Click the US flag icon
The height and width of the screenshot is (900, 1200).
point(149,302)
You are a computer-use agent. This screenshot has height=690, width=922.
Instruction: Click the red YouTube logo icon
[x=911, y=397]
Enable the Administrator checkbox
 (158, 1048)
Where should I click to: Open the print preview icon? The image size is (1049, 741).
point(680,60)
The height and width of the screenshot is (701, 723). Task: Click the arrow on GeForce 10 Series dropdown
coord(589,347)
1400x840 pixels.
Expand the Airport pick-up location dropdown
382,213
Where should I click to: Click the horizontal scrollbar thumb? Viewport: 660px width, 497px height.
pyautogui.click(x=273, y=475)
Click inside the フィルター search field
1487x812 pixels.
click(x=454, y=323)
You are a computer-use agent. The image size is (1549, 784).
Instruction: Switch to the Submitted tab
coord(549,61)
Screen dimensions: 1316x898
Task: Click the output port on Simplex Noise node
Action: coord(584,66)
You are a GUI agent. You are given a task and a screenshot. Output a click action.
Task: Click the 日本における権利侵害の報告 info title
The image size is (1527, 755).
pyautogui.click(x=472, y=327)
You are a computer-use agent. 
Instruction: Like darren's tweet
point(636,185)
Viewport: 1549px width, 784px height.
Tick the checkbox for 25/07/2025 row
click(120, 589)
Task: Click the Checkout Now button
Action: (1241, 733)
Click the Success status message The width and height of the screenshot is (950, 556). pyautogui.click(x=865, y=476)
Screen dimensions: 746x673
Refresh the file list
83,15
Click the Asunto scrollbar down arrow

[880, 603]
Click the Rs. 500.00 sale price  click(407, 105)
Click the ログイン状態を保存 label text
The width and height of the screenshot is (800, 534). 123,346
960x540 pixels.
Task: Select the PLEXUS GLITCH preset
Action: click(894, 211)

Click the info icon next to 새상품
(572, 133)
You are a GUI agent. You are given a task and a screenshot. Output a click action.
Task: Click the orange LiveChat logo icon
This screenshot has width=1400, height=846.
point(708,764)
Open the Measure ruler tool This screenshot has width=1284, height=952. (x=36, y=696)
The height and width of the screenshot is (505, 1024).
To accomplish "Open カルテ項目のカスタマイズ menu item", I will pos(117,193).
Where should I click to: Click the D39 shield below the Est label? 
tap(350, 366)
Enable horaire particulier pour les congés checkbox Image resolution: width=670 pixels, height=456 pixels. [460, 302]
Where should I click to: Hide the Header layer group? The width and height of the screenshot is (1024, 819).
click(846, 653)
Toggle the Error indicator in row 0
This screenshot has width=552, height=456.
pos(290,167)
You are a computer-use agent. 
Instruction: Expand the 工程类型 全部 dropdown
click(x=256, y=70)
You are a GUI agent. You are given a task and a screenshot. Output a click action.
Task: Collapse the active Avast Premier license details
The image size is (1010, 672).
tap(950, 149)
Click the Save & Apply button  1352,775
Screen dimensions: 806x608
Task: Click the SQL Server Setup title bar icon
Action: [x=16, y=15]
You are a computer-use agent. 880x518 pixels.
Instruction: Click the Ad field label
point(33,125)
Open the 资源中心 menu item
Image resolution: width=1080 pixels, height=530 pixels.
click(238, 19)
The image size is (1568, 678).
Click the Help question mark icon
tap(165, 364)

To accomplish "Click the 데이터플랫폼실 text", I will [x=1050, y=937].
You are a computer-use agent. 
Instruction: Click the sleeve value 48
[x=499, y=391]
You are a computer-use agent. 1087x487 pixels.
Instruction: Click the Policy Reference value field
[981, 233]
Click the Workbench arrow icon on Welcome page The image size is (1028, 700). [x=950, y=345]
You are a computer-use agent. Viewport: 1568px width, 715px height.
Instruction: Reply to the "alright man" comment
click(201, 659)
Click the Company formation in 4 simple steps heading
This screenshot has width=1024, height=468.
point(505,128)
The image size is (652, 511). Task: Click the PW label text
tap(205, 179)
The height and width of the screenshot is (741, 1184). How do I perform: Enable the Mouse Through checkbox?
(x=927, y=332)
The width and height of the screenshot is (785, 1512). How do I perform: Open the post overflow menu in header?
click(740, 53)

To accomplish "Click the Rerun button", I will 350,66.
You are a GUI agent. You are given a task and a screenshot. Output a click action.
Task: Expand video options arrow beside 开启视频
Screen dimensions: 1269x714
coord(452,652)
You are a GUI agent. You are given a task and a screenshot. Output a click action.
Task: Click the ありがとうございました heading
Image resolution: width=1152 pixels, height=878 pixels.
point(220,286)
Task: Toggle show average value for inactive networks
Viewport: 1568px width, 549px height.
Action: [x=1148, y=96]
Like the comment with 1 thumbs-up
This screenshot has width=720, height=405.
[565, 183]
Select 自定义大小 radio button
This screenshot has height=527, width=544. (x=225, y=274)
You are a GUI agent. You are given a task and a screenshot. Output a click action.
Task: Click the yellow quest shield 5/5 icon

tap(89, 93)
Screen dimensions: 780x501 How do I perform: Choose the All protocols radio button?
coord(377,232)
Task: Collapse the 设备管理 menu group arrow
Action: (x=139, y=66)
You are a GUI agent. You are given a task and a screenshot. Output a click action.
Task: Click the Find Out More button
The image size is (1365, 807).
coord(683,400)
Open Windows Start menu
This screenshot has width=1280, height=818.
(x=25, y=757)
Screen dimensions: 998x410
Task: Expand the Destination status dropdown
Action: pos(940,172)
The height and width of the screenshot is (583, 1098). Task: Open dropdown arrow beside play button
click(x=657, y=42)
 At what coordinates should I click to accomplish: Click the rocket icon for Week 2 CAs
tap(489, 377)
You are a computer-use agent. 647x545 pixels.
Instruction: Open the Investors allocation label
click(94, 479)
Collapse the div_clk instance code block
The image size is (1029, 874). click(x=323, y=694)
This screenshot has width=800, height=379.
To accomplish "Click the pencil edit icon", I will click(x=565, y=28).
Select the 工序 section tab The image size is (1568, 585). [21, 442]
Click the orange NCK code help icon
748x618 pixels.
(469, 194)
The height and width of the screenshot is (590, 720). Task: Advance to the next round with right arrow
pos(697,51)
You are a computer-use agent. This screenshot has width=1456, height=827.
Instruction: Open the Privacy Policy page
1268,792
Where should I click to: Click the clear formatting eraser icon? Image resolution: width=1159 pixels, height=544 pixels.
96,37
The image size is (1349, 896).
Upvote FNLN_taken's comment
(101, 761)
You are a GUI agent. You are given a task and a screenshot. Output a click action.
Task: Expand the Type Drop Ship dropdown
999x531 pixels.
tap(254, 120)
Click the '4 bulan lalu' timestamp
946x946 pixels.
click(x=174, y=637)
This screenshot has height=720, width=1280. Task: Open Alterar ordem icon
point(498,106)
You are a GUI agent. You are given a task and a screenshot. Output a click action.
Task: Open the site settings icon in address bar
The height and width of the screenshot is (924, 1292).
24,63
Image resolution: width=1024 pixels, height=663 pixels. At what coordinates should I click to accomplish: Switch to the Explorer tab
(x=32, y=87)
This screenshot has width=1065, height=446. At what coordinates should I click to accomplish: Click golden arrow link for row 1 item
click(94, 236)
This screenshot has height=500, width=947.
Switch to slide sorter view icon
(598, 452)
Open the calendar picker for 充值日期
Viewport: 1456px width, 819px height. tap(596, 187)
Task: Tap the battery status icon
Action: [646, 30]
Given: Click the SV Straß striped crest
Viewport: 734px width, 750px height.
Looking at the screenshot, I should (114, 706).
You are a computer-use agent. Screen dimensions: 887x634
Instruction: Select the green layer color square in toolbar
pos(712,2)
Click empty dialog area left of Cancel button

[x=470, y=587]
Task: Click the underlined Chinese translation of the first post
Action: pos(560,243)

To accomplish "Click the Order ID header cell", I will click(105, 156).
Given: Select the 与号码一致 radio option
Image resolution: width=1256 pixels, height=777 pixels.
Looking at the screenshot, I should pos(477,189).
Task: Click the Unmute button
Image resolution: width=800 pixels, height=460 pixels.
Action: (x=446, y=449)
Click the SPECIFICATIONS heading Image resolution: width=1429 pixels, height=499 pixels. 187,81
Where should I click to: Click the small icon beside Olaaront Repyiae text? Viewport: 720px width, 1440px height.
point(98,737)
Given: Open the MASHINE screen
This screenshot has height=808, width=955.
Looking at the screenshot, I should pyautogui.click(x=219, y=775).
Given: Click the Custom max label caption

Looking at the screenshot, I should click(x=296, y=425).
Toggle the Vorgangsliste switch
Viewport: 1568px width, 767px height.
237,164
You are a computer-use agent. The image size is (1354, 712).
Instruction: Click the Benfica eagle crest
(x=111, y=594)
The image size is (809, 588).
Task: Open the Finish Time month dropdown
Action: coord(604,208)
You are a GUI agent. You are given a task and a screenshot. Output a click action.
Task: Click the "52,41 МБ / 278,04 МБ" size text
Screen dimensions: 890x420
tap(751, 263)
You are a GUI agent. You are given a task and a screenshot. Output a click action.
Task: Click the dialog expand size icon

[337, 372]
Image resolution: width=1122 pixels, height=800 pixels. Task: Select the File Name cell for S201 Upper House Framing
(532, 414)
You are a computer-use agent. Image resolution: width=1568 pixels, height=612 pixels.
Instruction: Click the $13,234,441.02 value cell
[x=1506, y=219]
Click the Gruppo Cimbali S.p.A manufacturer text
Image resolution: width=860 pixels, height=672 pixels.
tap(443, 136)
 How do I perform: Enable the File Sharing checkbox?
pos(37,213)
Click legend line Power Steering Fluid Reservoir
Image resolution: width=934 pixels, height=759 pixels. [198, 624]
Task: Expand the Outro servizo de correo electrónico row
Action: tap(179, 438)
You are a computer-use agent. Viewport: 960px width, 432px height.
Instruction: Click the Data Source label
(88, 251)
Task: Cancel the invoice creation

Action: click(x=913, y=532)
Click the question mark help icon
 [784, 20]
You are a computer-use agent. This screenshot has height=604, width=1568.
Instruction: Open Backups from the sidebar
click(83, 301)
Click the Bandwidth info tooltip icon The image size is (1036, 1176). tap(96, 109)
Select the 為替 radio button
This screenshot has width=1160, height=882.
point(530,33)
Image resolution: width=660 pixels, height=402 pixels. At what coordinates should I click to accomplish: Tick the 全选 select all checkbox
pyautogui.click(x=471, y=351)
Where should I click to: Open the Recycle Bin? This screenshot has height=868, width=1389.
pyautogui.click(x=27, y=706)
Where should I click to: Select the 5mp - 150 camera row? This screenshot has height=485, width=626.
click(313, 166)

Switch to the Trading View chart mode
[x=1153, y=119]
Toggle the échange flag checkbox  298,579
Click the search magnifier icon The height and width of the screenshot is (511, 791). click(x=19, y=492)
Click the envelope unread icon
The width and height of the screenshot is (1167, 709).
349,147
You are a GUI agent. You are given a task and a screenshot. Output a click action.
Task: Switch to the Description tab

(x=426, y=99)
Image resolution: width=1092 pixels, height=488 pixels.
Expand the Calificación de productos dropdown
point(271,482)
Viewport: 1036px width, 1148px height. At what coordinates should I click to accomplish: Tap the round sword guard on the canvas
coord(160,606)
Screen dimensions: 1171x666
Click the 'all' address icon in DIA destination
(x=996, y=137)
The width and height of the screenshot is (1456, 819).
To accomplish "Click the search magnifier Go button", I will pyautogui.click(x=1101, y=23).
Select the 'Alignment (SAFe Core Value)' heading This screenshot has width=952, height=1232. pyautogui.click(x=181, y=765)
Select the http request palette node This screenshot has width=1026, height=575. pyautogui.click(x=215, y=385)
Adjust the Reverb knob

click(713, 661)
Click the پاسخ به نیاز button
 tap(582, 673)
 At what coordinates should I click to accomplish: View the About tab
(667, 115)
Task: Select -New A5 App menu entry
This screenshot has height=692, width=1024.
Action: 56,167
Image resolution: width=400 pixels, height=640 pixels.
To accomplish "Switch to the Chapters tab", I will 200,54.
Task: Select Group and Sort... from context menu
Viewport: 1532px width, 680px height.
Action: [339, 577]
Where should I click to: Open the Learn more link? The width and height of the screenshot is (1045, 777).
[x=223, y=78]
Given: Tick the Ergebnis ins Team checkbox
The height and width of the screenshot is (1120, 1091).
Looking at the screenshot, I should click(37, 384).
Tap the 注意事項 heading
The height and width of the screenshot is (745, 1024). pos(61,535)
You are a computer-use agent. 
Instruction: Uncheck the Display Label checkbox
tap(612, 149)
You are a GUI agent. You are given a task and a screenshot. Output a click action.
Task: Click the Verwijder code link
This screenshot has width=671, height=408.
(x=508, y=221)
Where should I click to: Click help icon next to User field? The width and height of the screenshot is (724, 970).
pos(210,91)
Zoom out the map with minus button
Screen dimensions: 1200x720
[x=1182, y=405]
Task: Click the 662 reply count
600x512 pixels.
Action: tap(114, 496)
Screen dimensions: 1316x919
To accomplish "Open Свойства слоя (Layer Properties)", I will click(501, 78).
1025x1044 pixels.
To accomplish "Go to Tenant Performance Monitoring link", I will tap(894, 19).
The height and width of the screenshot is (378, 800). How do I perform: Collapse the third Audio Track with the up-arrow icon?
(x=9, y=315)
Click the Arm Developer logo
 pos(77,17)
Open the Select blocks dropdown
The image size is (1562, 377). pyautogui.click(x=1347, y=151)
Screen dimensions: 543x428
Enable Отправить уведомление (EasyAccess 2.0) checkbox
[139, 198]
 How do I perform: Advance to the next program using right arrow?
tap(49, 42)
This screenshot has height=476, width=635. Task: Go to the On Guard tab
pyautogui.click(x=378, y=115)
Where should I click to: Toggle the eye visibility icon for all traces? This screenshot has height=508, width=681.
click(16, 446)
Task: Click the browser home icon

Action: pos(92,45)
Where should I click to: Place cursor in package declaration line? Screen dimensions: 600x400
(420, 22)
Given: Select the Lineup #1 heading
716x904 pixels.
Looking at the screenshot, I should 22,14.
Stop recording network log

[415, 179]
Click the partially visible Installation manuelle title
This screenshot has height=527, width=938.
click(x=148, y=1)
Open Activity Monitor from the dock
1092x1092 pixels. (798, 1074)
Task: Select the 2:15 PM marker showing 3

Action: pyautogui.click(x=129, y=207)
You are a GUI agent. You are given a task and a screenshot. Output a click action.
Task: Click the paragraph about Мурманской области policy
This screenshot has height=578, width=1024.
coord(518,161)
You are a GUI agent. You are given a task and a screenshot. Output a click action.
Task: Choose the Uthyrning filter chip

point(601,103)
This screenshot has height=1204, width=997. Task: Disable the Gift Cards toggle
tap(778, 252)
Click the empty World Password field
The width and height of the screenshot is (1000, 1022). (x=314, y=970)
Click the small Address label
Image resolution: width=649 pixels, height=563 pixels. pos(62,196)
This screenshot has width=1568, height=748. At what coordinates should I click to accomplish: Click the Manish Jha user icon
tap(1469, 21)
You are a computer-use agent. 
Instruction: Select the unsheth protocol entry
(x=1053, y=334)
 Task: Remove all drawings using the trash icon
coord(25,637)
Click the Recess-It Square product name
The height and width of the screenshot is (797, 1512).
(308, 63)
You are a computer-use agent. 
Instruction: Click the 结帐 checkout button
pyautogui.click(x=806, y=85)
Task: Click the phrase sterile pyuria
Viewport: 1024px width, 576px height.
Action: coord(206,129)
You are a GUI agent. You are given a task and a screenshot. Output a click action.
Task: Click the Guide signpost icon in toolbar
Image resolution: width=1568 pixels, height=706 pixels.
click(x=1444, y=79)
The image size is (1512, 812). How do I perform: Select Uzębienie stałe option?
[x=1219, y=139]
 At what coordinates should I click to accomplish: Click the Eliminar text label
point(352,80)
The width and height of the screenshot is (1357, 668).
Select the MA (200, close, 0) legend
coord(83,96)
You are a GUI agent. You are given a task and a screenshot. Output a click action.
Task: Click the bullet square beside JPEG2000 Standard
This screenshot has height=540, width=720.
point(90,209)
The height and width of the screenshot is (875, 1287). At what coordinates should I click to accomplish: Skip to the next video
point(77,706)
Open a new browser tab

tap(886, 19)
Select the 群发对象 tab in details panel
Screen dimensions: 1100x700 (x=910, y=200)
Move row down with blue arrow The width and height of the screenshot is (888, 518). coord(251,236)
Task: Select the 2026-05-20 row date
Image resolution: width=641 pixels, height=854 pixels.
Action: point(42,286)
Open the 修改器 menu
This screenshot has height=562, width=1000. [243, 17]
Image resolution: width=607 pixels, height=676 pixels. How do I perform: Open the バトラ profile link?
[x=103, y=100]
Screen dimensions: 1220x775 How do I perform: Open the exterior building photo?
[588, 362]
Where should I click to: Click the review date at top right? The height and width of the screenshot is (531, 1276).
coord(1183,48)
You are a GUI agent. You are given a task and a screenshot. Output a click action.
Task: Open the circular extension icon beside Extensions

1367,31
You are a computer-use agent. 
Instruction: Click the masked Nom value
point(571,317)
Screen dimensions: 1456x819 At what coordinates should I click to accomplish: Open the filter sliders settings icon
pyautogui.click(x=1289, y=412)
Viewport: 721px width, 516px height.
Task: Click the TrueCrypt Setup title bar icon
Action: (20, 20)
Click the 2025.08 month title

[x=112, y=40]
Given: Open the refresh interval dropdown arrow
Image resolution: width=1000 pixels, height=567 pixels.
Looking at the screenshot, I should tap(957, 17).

WHAT THE TASK REQUIRES: Would you please give the number of lines in this material containing the string "search", with no further text?

WRITTEN RESPONSE: 3